Saturday, 14 February 2009

...Dreams...

Dreams, they can seem so real.

You feel like you’re actually living what’s inside your head.

It feels so real. Unfortunately they aren't real.

It was so familiar, I had the sense that I knew it wasn’t as it seemed, that it wasn’t real, but it felt so real, so right, so calming and so peaceful.
I’m not quite sure where I was. I think it may have been a kitchen or it could have even been a restaurant of cafe. I remember it being fairly bright around, quite warm, a soft colour, burnt yellow, kind of like the way you imagine the sun. There was a table, wood effect and chrome, it looked quaint and inviting.

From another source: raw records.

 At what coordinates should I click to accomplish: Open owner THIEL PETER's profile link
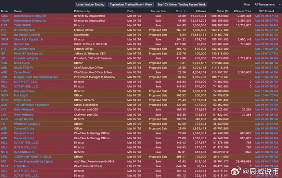coord(22,25)
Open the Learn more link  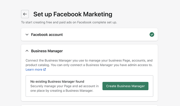[x=34, y=70]
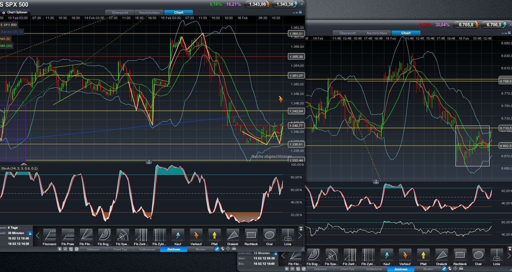This screenshot has width=512, height=272.
Task: Select the Linie tool in SPX chart
Action: (288, 236)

I remember bits as if it was an actual memory from childhood.
I was at the table and I had the overwhelming sense I was a child again, yet I had the mind and body of my present self and I knew full well what was happening around me. A man sits down at the table next to me along with a woman who serves up some food; I think it could have been around lunch time. The man and women were my mum and dad.

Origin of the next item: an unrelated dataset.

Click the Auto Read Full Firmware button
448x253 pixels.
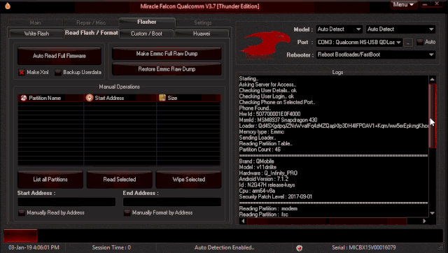pos(60,56)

It was weirdly comforting to see them together; too see us together. In reality it has been five years this coming may 3rd that my dad had passed away. It was quite surreal but real, I didn’t want it to end.

I knew that it had too, that it was going too and I knew I had all these questions that needed answering but there wasn’t much need for talking, it was just enough to have my dad back for that short blissful period, it was enough to have a family again but these questions were looming, hanging over me, like the world was on my shoulders and time was against me, which it was.

Anyway, these questions, I remember for the most part ending up with answers which gradually came to culminate in the sense of closure for me, not completely though.
Before, unfortunately, coming back to wake up in the real world and the reality that I don’t have him no more and nor does the rest of my family I remember seeing my dad smile for the last time with my mum opposite him and me sat next to him, I gave him a hug and in an almost wispy haze it all faded out.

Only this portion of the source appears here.